이론에 구속되고자 하는 것은 아니지만, PDAG, PDAG의 부분, PDAG의 유사체 또는 PDAG의 모방체는 표적 조직 내에서 활성화되어 활성화된 PDAG("PDAG")를 생성한다. 이후 "PDAG" 모이어티는 상기에서 주목한 바와 같이 면역 세포 및/또는 비-면역 세포 내 또는 그 위의 특이적인 수용체 분자들과 결합하고 IL-6, IL-8, MCP-1, MIP-1α 및 β, INF-γ, TNF-α, 그랜자임(Granzyme) 및 RANTES와 같지만, 여기에 한정되지 않은 시토카인류의 방출을 촉발시켜 매크로파지, 식세포 NK 세포 또는 호중구를 보충하고 다른 자극성 시토카인류 및 펩티드류의 방출을 자극한다. 또한, 시토카인 방출로 인하여 CD5+ B-세포(조직 내재성 B1 세포라고도 함)를 자극하여 면역글로불린(IgM, 강력한 옵소닌화 면역글로불린) 및 IgA 또는 IgG, 시토카인류 및 케모카인류와 같은 다른 B-세포 유도 면역글로불린류를 생성할 수 있다. 그러므로, 본 발명의 실시예는 피검자에게 투여되는 경우 비활성화된 형태로(즉, 지질 모이어티에 공유적으로 부착된) 표적 조직 내에 존재하며 시간에 걸쳐서 지질단백질 리파아제의 작용에 의하여 활성화되어 이로 인해 상기 피검자의 표적 조직 내에서 증가된 PDAG 펩티드 농도 및 면역-활성화를 시간에 걸쳐서 유지하게 되는 PDAG 펩티드, PDAG 펩티드의 부분, PDAG 펩티드의 유사체 및 PDAG 펩티드의 펩티드 모방체를 포함한다. 활성 PDAG 펩티드의 지속 방출은 지속된 선천성 면역 시스템 활성화를 가능하게 하여 이로 인하여 예방적으로 처리된 피검자에게 시간에 걸쳐서 면역학적으로 도전된(immunologically challenged) 경우 질병과 싸우는 향상된 능력를 부여하거나 치료적으로 처리된 피검자에게 상기 PDAG의 장기간 작용 제형을 부여한다.
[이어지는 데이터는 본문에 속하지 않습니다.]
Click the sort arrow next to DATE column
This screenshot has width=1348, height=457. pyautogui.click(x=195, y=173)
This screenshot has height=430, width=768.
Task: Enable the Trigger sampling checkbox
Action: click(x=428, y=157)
본 발명의 다른 실시예에서, 하나 이상의 PDAG 펩티드가 지질 모이어티에 공유적으로 접합될 수 있다. 이론에 구속되고자 하는 것은 아니지만, PDAG 펩티드 또는 펩티드 모방체의 효과적인 방출의 기간은 지질 모이어티에 접합된 PDAG 펩티드 또는 펩티드 모방체의 숫자에 직접 연관될 수 있다. 그러므로, 단일 지질 모이어티에 접합된 3 개의 PDAG 펩티드 모이어티를 갖는 PDAG, PDAG의 부분, PDAG의 유사체 또는 PDAG의 모방체를 투여하면 하나의 지질에 접합된 유일한 PDAG 모이어티를 갖는 유사하게 투여된 PDAG, PDAG의 부분, PDAG의 유사체 또는 PDAG의 모방체보다 더 오랜 기간에 걸쳐서 PDAG 펩티드를 방출할 수 있다.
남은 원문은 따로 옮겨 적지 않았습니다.